*Task instructions*. Repeat every line of the listing below word for word, leaving out the pictures.

*Extracted information*.

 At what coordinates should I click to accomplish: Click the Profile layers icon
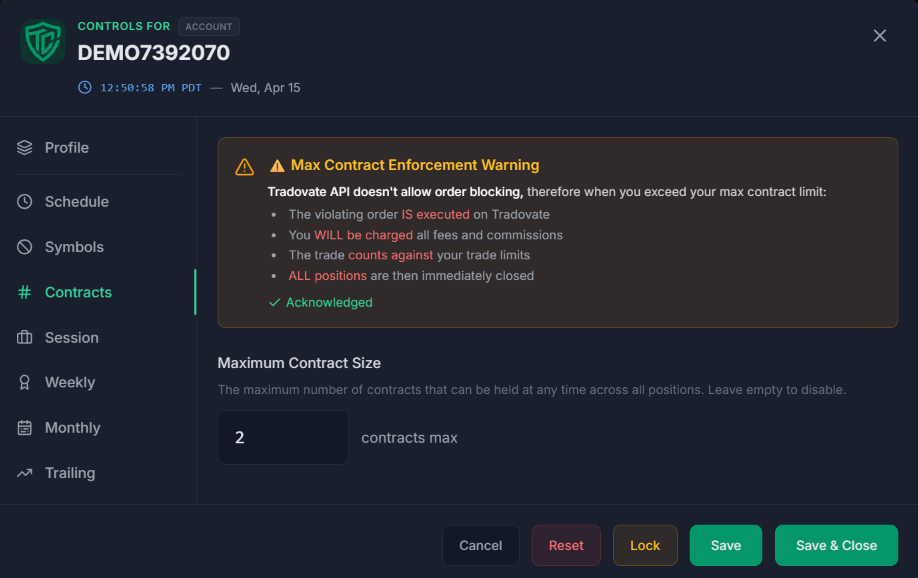[x=25, y=147]
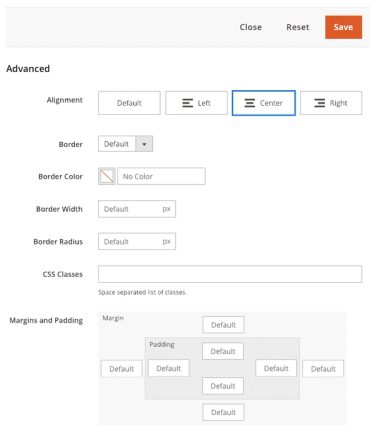This screenshot has width=375, height=427.
Task: Select the Left alignment icon option
Action: (196, 103)
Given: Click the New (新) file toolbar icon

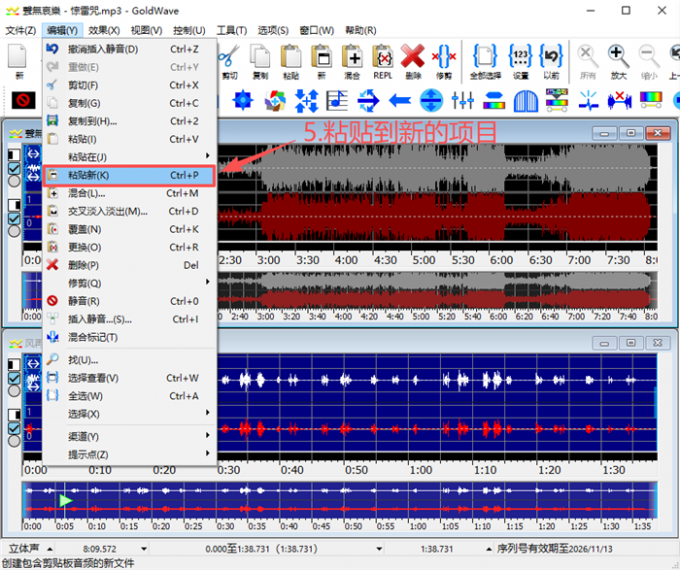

*Written solution*.
 At what coordinates should I click to accomplish: Click the Profile layers icon
[x=25, y=147]
This screenshot has width=375, height=427.
Task: Select the Left alignment icon option
Action: (196, 103)
Given: Click the New (新) file toolbar icon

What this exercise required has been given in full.